## INSTRUCTIONS TO FOLLOW
Omit every picture. Return all other data as it stands.

## PROVIDED DATA
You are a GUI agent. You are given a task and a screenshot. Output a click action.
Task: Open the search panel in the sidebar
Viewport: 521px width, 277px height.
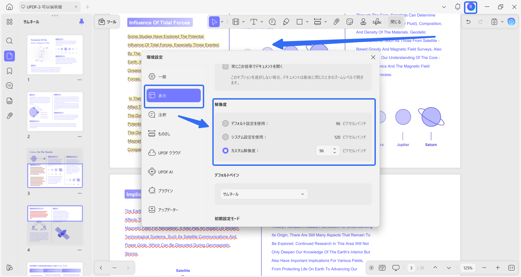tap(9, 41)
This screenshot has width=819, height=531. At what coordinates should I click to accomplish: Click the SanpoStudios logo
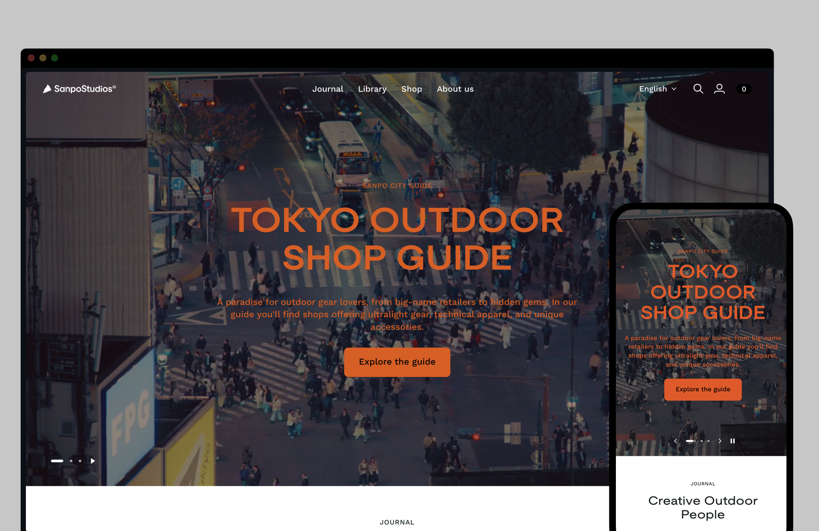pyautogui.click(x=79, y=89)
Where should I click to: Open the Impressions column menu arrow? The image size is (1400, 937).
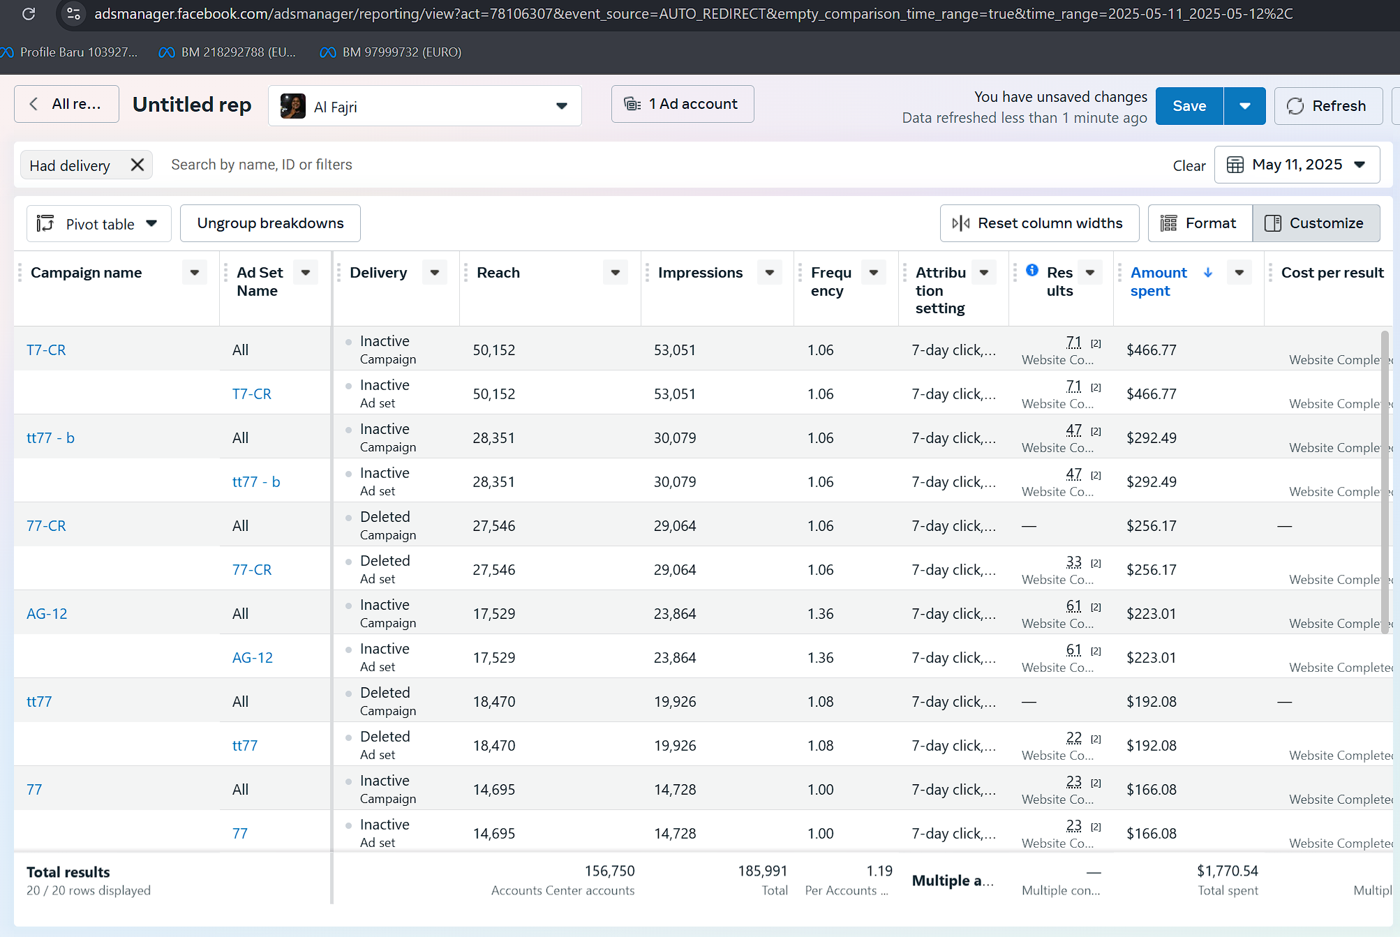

## EXERCISE RESPONSE
You are a GUI agent. You are given a task and a screenshot. Output a click action.
Task: Open the search panel in the sidebar
Viewport: 521px width, 277px height.
tap(9, 41)
This screenshot has width=819, height=531. At what coordinates should I click to accomplish: Click the SanpoStudios logo
pyautogui.click(x=79, y=89)
Where should I click to: Open the Impressions column menu arrow? The image size is (1400, 937).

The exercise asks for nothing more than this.